Among patients on biologics, those taking IL-17 inhibitors had the highest risk of COVID-19, Mr. Liu said. “The risk was higher in this class regardless of reference group – general population, the topical cohort, and the oral cohort,” he said. “This may relate to the observation that this biologic class exerts more broad immunosuppressive effects on antiviral host immunity. Notably, large meta-estimates of pivotal trials have observed increased risk of respiratory tract infections for patients on IL-17 inhibitors.”

In an interview, Erica Dommasch, MD, MPH, of the department of dermatology at Beth Israel Deaconess Medical Center, Boston, cautioned that “the data from this study is very hard to interpret.”

It’s likely that some patients with psoriasis on systemic medications “may have been the most careful about limiting exposures,” she said. “Thus, it’s hard to account for behavioral changes in individuals that may have led to the decreased incidence in psoriasis in patients on systemic agents versus topical therapy alone.”

Patients with psoriasis may also be tested more often for COVID-19, and unmeasured comorbidities like chronic kidney disease may play a role too, she said. Still, she added, “it’s reassuring that the authors did not find an increased rate of COVID among psoriasis patients on systemic agents versus topicals alone.” And she agreed with Dr.
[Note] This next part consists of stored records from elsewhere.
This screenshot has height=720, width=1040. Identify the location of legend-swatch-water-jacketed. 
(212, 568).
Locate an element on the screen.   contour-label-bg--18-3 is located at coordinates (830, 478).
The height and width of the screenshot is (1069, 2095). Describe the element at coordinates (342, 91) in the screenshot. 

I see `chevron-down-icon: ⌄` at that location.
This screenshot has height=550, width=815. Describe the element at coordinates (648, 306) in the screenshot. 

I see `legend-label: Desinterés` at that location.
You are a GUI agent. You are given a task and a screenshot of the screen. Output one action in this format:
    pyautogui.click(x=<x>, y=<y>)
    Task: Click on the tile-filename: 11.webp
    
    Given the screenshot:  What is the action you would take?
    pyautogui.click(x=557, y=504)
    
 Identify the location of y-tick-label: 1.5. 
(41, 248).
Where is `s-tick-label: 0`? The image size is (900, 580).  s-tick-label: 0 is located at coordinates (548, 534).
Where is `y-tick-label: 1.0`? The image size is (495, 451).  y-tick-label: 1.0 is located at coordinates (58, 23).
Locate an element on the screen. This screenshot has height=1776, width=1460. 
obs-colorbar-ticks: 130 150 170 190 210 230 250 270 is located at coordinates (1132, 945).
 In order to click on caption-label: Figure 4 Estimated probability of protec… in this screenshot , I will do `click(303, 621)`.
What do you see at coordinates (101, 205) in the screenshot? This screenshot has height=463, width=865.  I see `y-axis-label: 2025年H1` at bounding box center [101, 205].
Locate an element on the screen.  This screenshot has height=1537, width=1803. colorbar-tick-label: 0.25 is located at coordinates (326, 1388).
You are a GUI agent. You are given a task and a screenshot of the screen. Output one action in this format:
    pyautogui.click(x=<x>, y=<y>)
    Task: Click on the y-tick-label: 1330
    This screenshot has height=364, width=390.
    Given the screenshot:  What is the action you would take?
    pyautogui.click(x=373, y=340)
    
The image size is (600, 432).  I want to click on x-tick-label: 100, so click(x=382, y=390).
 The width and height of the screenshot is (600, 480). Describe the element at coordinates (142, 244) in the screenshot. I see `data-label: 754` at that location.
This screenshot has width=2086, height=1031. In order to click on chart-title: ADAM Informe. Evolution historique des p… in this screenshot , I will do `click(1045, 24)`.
Wu about the importance of treating psoriasis with therapy beyond topical treatments during the pandemic: “Providers should feel comfortable prescribing systemic medications to psoriasis patients when otherwise appropriate.”

As for the next steps, Dr. Wu said, “we will be exploring more about the prognosis of COVID-19 infection in psoriasis patients. In addition, we will be exploring the relationship of COVID-19 infection with other inflammatory skin diseases, such as atopic dermatitis.”

No study funding is reported. Dr. Wu discloses investigator, consultant, or speaker relationships with AbbVie, Almirall, Amgen, Arcutis, Aristea Therapeutics, Boehringer Ingelheim, Bristol-Myers Squibb, Dermavant, Dr. Reddy’s Laboratories, Eli Lilly, Galderma, Janssen, LEO Pharma, Mindera, Novartis, Regeneron, Sanofi Genzyme, Solius, Sun Pharmaceutical, UCB, Valeant Pharmaceuticals North America, and Zerigo Health. Mr. Liu and Dr. Dommasch have no disclosures.